Power banks are especially useful when you’re travelling or when you’re using your mobile devices for extended periods of time – festive periods included! So if you’re contemplating to invest in a good, reliable power bank this Chinese New Year (or in general!), these are the main things to consider before buying a power bank.
First and foremost, you need to consider what do you need the power bank for. Power banks vary in size and capacity, with the heavier ones being able to carry higher capacities.
Most people would want a mid-sized power bank for “general use” that is large enough to charge your devices a few times, but not too bulky for everyday carry. On the other hand, there are those who want one that’s small enough to fit their handbags while still carrying enough juice to not leave you stranded with a dead smartphone. And then there are others who want a “travel-ready” one with huge capacities and multiple charging ports.
The amount of stored charge in a power bank is stated in milliamp hours (mAh), which is the same measurement as those stated in your smartphone or tablet box. Common power bank capacities are 5,000mAh, 10,000mAh, and 20,000mAh. To make it easier to understand, most power bank companies translate this as “how many times you can charge your smartphone/tablet with a full-capacity power bank”. This is easy enough to find out for yourself, as it is just a multiple of the battery capacity of a smartphone or tablet.
For example, a Samsung Galaxy Note 9 has a 4,000mAh battery, which means a 10,000mAh power bank can charge the phone from 0-100% 2.5 times. Of course, this is in theory – most people would be using their phones while charging them anyway, so this measurement won’t actually be accurate – rather, it is just a contextual estimate for consumers.
A 10,000mAh power bank is usually the most popular choice, as it usually has a good balance between capacity and bulk. That said, a 5,000mAh power bank slips into a handbag without a fuss – with barely a difference in weight.
Aukey sells as many as 36 different power banks on its website. (Image: Aukey)

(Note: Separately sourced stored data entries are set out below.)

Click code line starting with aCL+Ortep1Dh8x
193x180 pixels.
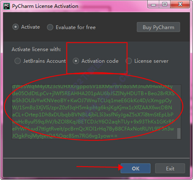click(x=93, y=114)
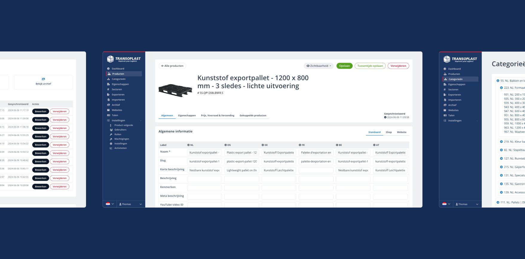Screen dimensions: 525x259
Task: Click the Activiteiten chart icon
Action: 111,148
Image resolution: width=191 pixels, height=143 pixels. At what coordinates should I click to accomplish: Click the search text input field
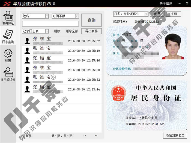click(50, 24)
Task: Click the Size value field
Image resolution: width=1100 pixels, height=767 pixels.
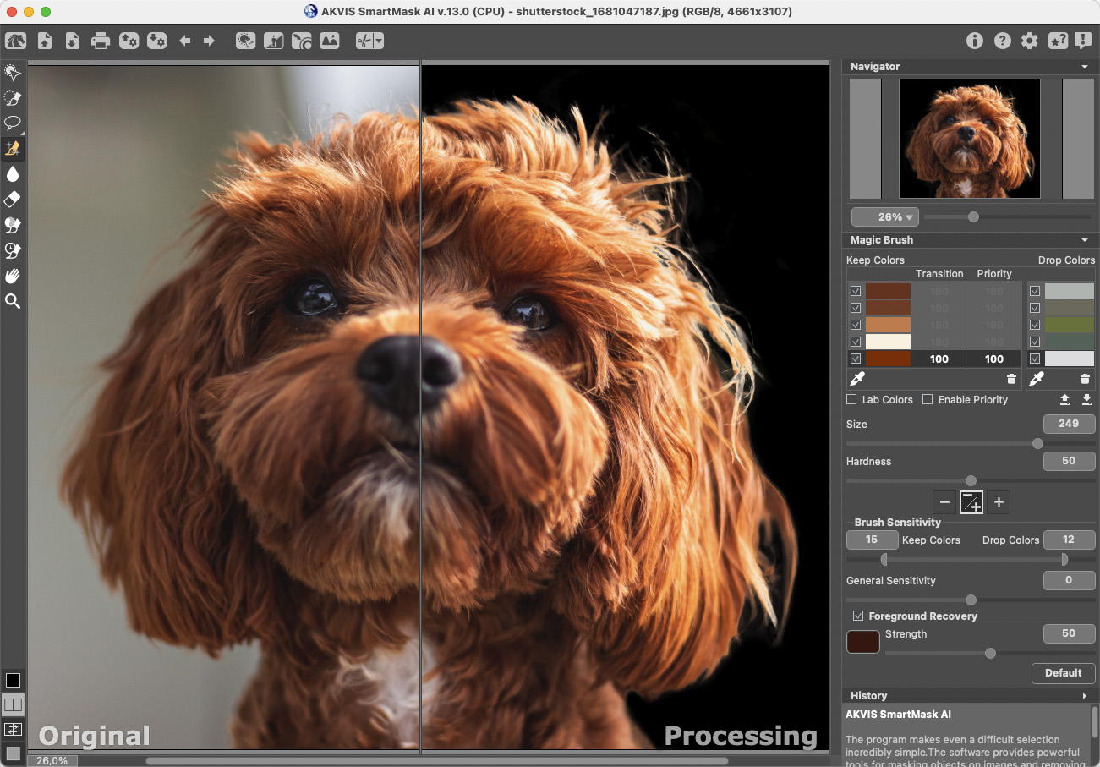Action: pos(1069,424)
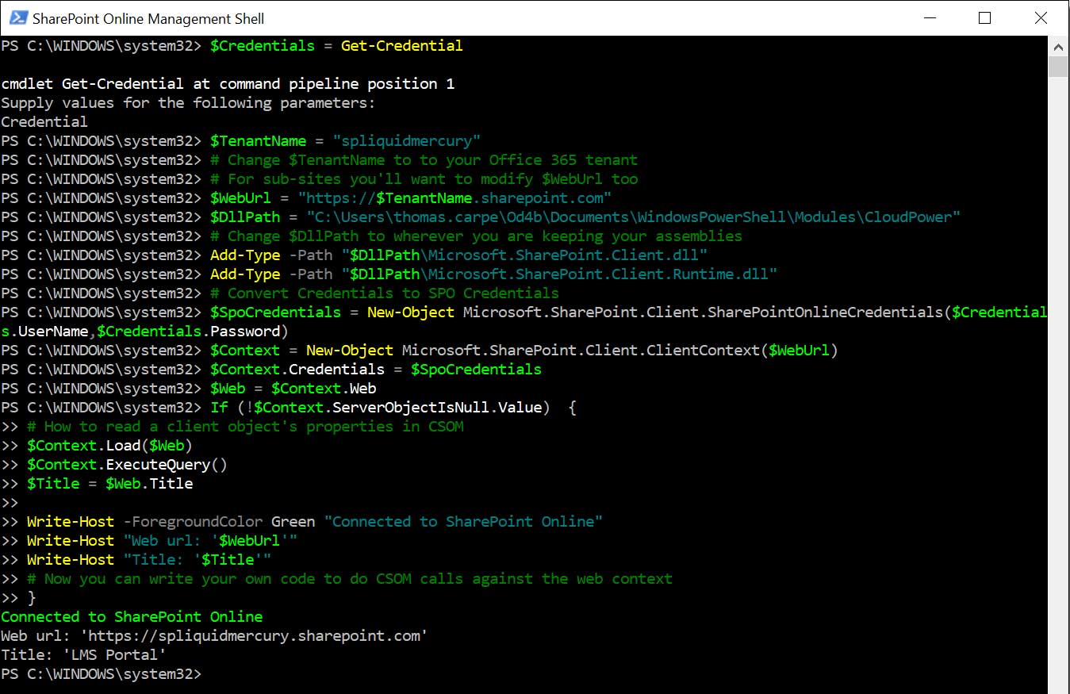Image resolution: width=1070 pixels, height=694 pixels.
Task: Click the green "Connected to SharePoint Online" output
Action: pos(132,617)
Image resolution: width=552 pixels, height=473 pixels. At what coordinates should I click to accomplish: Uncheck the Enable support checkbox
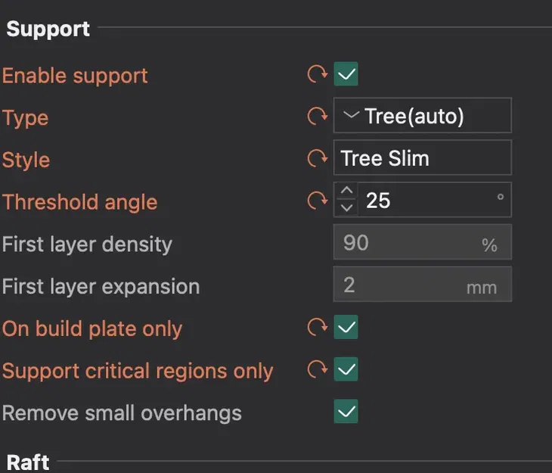click(346, 75)
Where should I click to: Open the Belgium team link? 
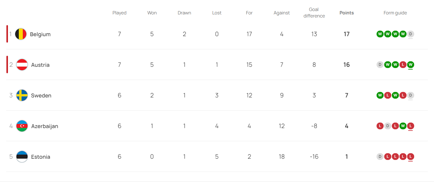click(x=40, y=34)
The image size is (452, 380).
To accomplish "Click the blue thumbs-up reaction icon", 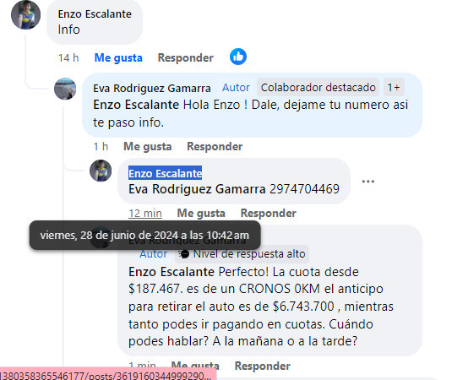I will [238, 57].
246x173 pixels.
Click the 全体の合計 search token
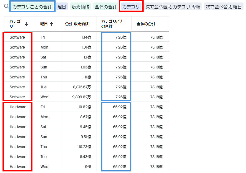click(105, 7)
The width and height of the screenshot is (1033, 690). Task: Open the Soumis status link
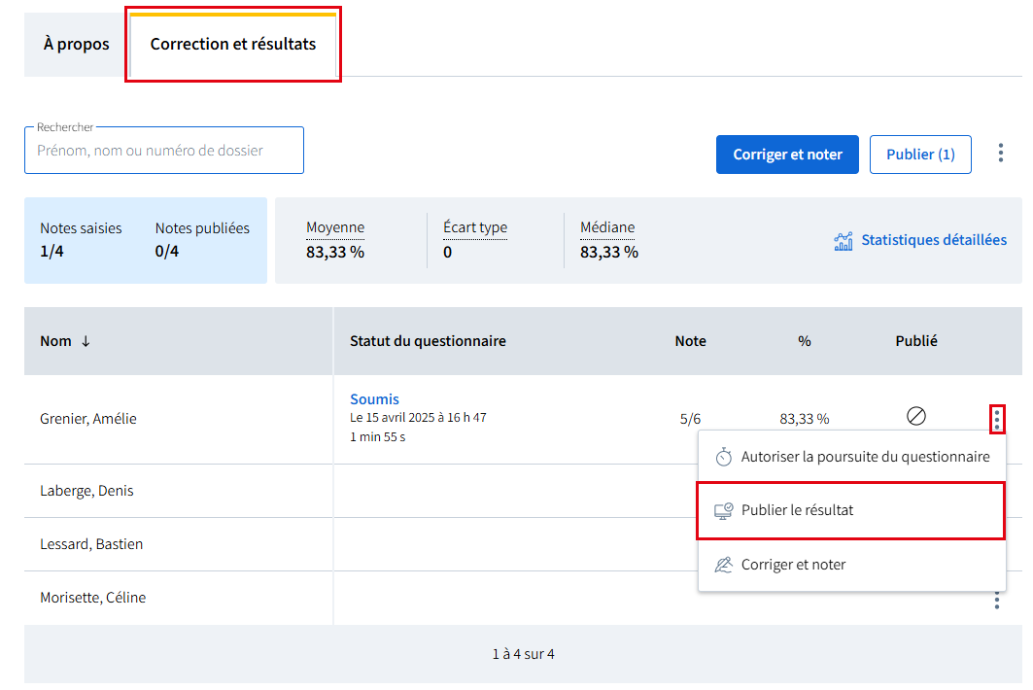tap(374, 399)
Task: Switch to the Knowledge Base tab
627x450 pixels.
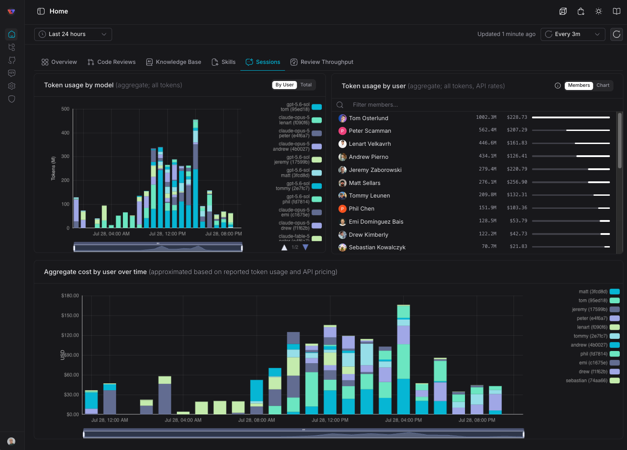Action: [x=174, y=62]
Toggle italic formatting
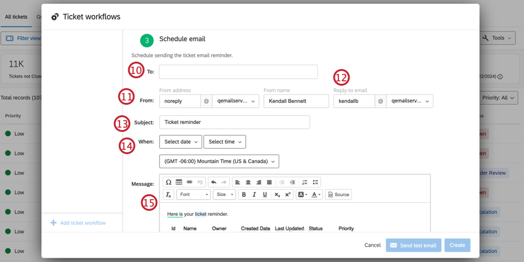524x262 pixels. point(254,194)
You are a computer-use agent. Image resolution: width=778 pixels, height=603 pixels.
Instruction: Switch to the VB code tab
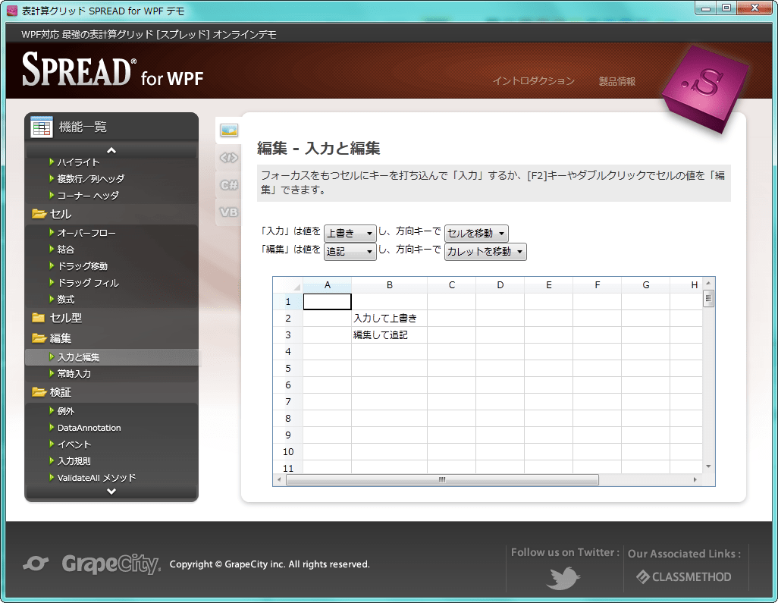(x=228, y=212)
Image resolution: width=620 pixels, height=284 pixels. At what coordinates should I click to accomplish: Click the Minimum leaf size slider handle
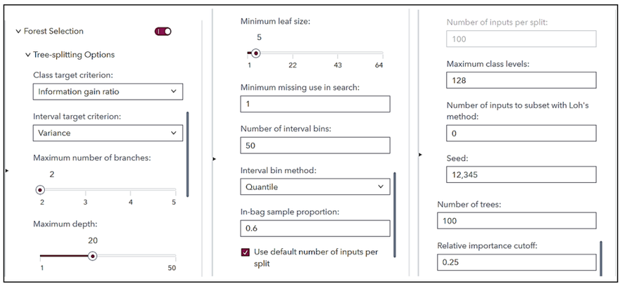(255, 53)
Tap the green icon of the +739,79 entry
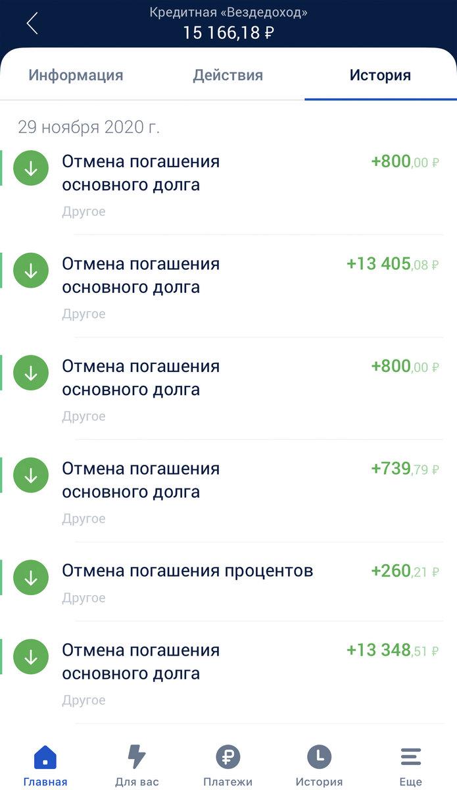 (30, 475)
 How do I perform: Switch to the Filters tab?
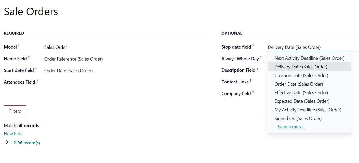click(x=15, y=111)

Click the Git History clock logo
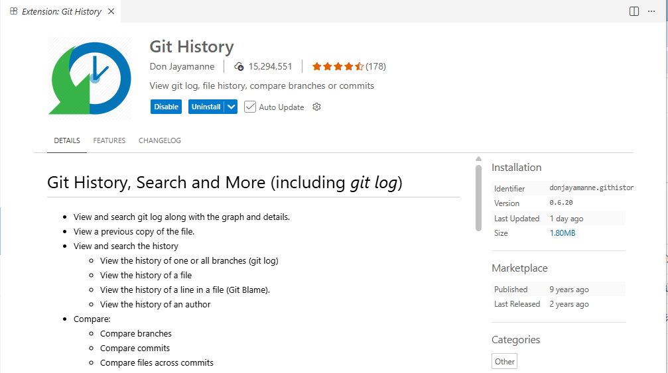click(x=90, y=78)
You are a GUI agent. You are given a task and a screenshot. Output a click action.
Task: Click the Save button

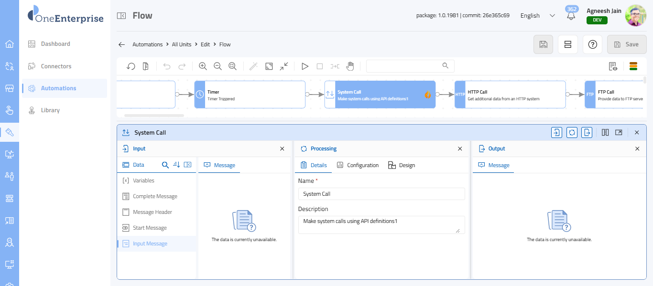click(626, 44)
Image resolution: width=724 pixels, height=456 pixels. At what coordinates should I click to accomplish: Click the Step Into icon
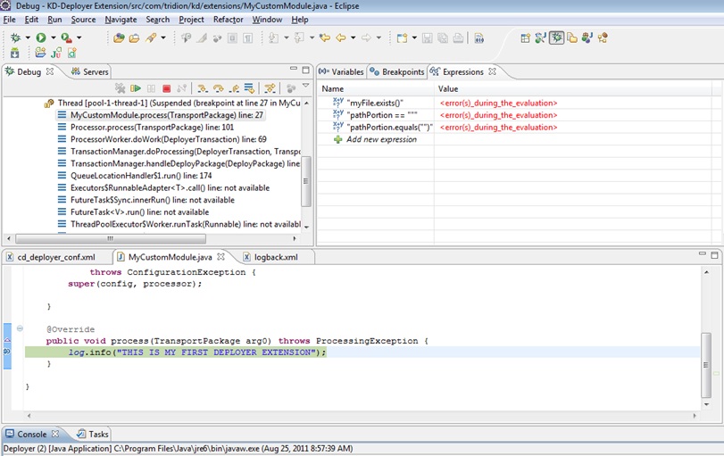tap(203, 88)
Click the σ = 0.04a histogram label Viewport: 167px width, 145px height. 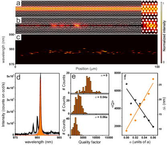[x=101, y=97]
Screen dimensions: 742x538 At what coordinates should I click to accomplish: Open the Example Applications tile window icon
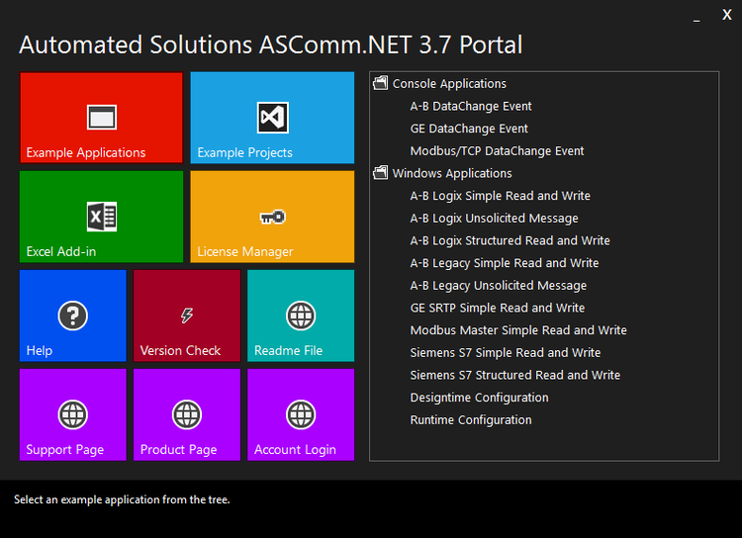click(x=102, y=118)
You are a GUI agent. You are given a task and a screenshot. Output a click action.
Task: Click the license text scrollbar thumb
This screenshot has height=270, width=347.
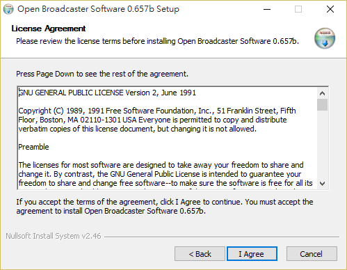[322, 104]
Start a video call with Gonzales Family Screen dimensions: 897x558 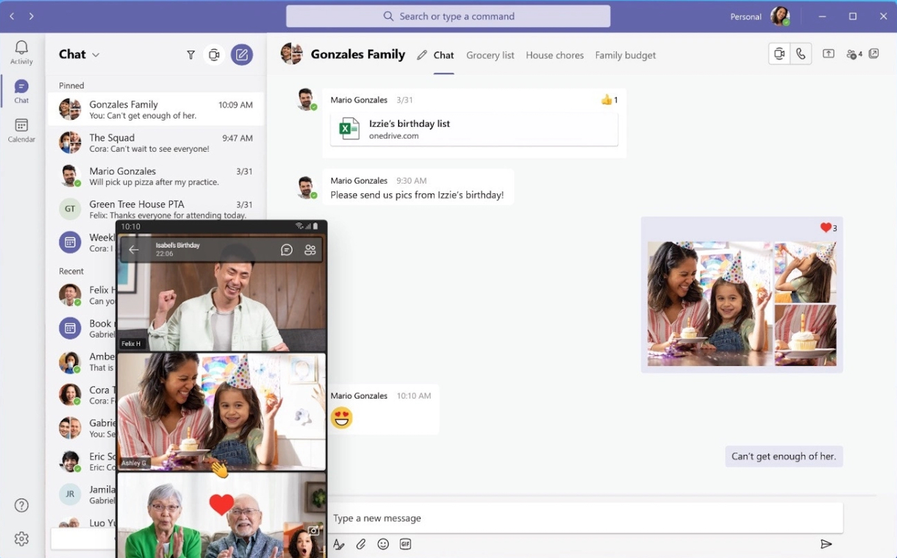pos(779,54)
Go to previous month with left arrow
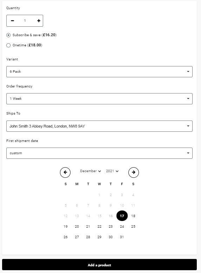 click(x=65, y=173)
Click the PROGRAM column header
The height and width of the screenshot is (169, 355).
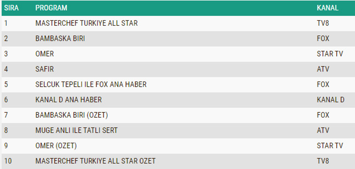[x=51, y=8]
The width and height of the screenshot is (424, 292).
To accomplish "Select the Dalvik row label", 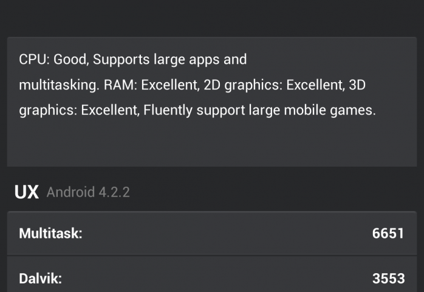I will tap(41, 279).
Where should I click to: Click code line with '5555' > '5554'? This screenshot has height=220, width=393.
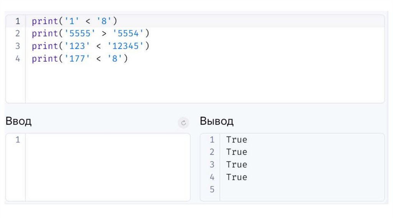tap(90, 34)
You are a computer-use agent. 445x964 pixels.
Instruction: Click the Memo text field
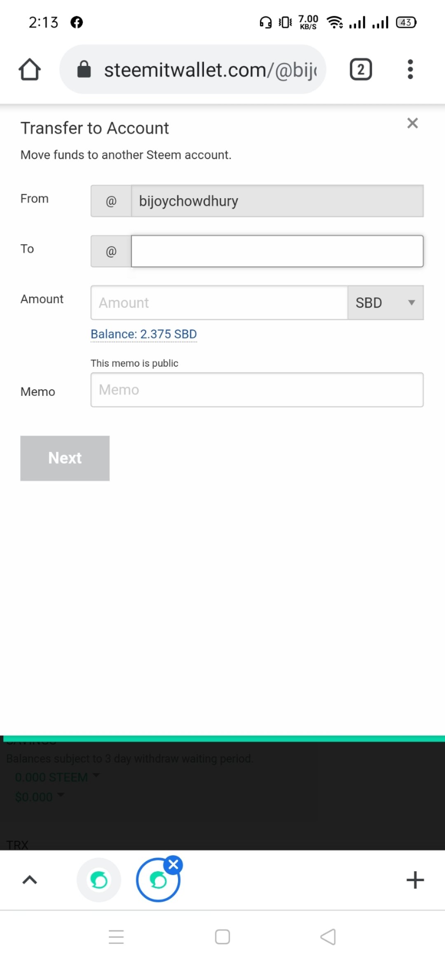coord(257,390)
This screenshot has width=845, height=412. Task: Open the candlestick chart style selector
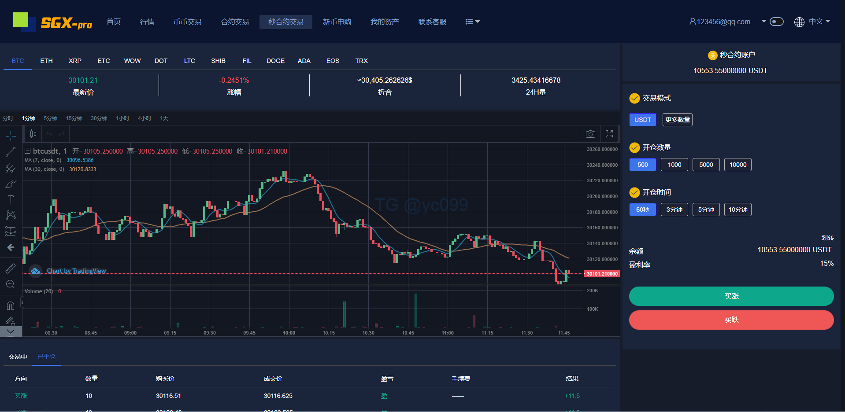tap(33, 134)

In the case of power banks, the company making them has a huge impact on how good the power bank is. And, companies who specialise in making power banks usually sell them at lower prices (thanks to economies of scale) than similar ones from smartphone companies – meaning you get quality products at a good price. Similarly, it is not a good idea to get cheap power banks that aren’t made by a reputable brand. There are a few reasons behind this, but the main one of course is your safety.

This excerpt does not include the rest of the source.